A press release issued by the Ministry of Electronics and Information Technology has said that it has no intention to violate the Right to Privacy when requiring WhatsApp to disclose the origin of a message.
"Such requirements are only in case when the message is required for prevention, investigation or punishment of very serious offences related to the sovereignty and integrity of India, the security of the State, friendly relations with foreign States, or public order, or of incitement to an offence relating to the above or in relation with rape, sexually explicit material or child sexual abuse material," the press release issued on 26 May stated.
It said that the Government of India recognises that 'Right to Privacy' as being a valuable fundamental right, informed that Minister of Law and Justice Ravi Shankar Prasad has stated that "none of the measures proposed by India will impact the normal functioning of WhatsApp in any manner whatsoever and for the common users, there will be no impact".
On the Traceability Clause under Rule 4(2) of Intermediary Guidelines, the press release has clarified that the rule passes the proportionality test of the Constitution of India.
"The cornerstone of this test is whether a lesser effective alternative remedy exists. As per the Intermediary Guidelines, the originator of information can only be traced in a scenario where other remedies have proven to be ineffective, making the same a last resort measure. Moreover, such information can only be sought as per a process sanctioned by the law thereby incorporating sufficient legal safeguards," the press release said.
It has been clarified that the order to trace the first originator, under Rule 4(2) of the said guidelines shall be passed only for offences punishable with imprisonment for not less than five years.
"It is in public interest that who started the mischief leading to such crime must be detected and punished. We cannot deny as to how in cases of mob lynching and riots etc. repeated WhatsApp messages are circulated and recirculated whose content are already in public domain. Hence the role of who originated (it) is very important," the press release explained.
It further stated that WhatsApp's challenge, at the very last moment, and despite having sufficient time and opportunity available during the consultation process and after the rules were enacted, to the Intermediary Guidelines "is an unfortunate attempt to prevent the same from coming into effect."
It was also pointed out that post-October 2018, no specific objection was made by WhatsApp to the Government of India in writing relating to the requirement to trace the first originator in relation to serious offences.
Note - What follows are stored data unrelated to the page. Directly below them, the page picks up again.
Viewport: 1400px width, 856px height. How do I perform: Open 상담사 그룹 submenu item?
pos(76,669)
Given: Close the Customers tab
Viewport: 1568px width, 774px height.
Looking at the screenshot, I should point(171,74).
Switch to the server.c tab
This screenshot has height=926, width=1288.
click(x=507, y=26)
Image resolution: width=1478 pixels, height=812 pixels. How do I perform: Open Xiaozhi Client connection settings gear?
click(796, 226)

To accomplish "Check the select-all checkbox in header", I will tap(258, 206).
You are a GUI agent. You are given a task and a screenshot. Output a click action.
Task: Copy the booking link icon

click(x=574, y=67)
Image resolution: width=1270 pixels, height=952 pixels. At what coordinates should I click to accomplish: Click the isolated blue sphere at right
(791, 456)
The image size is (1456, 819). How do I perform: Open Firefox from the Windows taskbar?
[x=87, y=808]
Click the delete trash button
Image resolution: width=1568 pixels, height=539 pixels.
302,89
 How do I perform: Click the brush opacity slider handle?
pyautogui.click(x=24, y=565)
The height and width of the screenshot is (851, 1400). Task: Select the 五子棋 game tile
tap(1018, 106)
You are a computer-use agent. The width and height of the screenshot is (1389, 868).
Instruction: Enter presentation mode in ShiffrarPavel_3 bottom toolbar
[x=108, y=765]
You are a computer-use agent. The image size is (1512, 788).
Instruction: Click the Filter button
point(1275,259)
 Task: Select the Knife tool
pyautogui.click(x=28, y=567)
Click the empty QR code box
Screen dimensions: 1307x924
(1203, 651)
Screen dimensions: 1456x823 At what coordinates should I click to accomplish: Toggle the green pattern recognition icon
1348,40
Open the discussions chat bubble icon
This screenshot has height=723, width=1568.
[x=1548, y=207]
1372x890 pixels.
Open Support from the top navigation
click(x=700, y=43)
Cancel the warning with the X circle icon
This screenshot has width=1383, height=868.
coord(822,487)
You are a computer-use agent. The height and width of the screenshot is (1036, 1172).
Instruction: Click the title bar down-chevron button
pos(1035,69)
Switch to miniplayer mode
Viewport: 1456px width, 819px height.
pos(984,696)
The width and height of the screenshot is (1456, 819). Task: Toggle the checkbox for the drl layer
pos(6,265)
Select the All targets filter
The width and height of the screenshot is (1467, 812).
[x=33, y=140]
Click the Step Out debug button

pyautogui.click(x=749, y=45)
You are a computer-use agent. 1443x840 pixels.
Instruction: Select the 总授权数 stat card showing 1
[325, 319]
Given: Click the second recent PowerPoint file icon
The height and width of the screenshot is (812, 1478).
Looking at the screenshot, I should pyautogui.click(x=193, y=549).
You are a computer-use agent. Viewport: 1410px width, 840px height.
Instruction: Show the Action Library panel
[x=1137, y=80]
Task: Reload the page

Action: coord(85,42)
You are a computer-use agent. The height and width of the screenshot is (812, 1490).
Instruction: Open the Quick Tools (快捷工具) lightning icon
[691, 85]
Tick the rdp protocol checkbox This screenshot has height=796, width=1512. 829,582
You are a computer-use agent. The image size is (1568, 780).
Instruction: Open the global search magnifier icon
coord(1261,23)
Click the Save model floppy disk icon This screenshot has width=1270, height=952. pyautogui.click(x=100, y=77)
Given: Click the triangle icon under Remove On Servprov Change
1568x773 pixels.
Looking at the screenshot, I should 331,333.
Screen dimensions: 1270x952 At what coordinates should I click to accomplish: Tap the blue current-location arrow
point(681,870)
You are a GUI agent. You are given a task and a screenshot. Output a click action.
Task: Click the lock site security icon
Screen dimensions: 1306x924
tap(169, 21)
"It would be foolhardy to doubt the objective behind Rule 4(2) of the Intermediary Guidelines, which aims to protect law and order. All sufficient safeguards have also been considered as it is clearly stated that it is not any individual who can trace the first originator of information. However, the same can only be done by a process sanctioned by the law. Additionally, this has also been developed as a last resort measure, only in scenarios where other remedies have proven to be ineffective," the press release added.
Meanwhile, Whatsapp challenged the "traceability" clause in the Delhi High Court, alleging that the aforesaid clause is violative of a person's right to privacy as enshrined in the Supreme Court judgment of KS Puttuswamy v. Union of India.
The Facebook-owned company has contended in the Court that the traceability would force private companies to collect and store who-said-what and who-shared-what for billions of messages sent each day. This will require platforms to collect more data than they need, solely to turn it over to law enforcement agencies.
The Government of India, however, is in no mood to relent on it despite reservations and objections raised by WhatsApp.